THE RECORDS
+++++
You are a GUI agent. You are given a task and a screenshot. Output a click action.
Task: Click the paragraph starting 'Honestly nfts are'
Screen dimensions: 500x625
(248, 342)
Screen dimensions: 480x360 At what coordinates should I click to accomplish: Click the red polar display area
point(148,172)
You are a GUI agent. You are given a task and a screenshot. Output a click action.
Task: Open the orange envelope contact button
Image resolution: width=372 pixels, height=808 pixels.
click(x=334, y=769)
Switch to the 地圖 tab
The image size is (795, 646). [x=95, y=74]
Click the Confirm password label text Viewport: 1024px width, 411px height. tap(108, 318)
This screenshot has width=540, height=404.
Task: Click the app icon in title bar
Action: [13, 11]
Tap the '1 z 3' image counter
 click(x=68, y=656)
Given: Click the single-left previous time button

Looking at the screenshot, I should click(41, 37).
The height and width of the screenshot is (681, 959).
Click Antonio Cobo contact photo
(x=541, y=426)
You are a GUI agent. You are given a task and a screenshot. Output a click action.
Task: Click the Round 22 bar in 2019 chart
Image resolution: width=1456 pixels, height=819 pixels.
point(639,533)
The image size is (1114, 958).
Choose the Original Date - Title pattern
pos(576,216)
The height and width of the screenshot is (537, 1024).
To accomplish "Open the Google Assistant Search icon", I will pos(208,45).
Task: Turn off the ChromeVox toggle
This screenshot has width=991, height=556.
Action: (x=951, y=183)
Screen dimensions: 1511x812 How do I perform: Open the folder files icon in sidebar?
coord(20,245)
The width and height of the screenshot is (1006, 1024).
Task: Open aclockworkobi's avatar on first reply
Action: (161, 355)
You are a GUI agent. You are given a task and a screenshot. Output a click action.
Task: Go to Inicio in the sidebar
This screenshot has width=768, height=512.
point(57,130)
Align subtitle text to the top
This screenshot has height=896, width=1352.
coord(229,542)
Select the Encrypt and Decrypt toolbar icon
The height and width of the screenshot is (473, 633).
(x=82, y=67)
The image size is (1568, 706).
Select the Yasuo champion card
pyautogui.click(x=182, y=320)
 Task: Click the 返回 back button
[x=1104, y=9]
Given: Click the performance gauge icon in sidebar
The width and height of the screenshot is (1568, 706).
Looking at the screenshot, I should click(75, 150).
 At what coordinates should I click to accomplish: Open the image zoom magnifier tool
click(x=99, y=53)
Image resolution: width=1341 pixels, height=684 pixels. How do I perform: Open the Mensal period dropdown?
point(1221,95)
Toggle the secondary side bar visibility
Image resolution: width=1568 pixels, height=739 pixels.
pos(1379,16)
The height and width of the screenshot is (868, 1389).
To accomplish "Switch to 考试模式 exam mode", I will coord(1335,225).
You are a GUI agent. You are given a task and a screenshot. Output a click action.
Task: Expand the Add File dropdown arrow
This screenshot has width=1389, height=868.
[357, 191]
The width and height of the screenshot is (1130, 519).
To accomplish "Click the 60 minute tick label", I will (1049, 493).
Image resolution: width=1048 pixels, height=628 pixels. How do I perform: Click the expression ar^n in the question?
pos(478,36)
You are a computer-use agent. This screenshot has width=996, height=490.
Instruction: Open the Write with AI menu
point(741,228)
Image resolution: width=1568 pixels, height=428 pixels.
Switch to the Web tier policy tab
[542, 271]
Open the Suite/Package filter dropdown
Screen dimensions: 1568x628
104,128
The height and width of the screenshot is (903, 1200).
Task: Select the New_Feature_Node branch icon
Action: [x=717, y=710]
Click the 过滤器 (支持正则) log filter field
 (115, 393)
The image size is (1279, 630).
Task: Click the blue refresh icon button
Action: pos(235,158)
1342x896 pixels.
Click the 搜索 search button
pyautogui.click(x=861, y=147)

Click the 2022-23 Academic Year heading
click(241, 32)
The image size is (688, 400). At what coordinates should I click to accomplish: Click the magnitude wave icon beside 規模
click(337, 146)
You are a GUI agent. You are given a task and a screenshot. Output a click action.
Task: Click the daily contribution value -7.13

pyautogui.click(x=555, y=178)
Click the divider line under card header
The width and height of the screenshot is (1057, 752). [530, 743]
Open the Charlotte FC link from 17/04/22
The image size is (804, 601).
+++++
YOUR ASSIGNMENT
Search the records above for the string "will". Copy every line that contains it.

COMPLETED TASK
To accomplish "Open the Google Assistant Search icon", I will pos(208,45).
To accomplish "Switch to 考试模式 exam mode", I will coord(1335,225).
To accomplish "Click the 60 minute tick label", I will (1049, 493).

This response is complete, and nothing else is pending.